# Exercise goal
Produce a word-for-word copy of the lines from the one that contains "Image resolution: width=395" to the final line of the data below, with all pictures dropped.

# Dataset excerpts

+ + + + + + +

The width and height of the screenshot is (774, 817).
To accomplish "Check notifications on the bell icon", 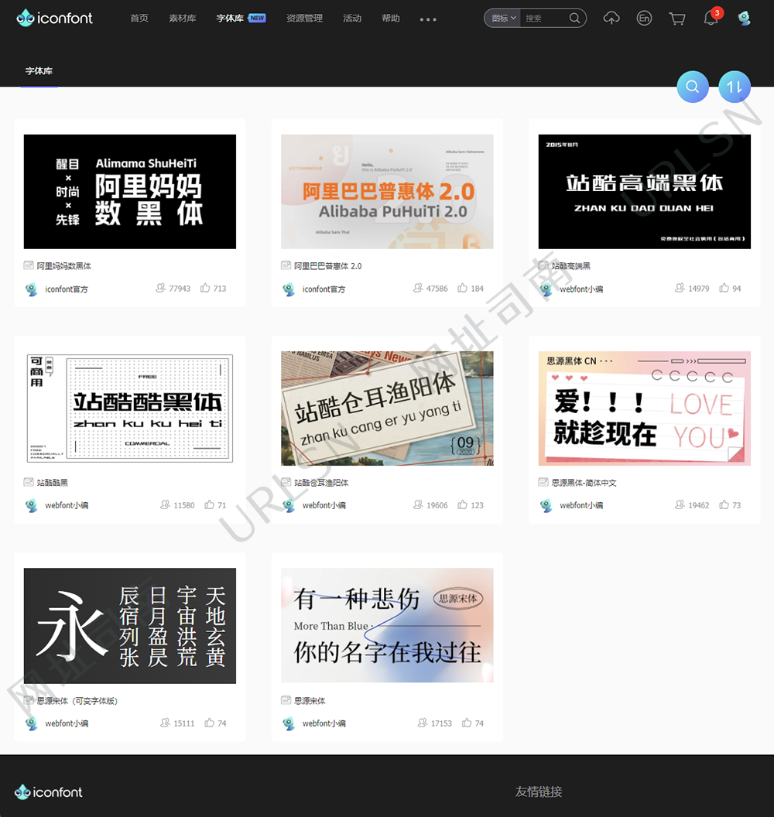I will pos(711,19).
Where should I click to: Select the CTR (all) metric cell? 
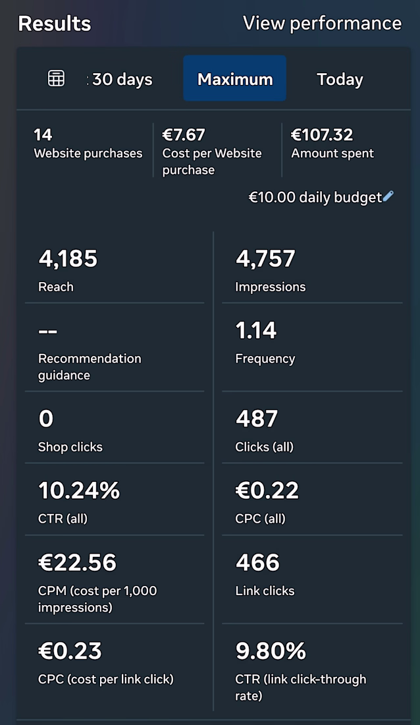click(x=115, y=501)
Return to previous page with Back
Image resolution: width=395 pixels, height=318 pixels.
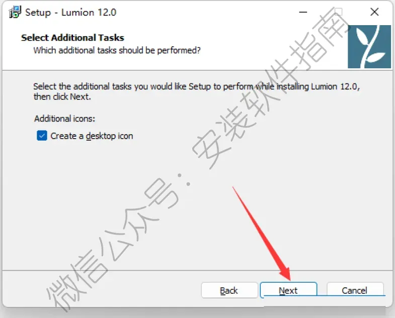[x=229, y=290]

+ + + + + + +

# Answer section
Image resolution: width=395 pixels, height=318 pixels.
[x=229, y=290]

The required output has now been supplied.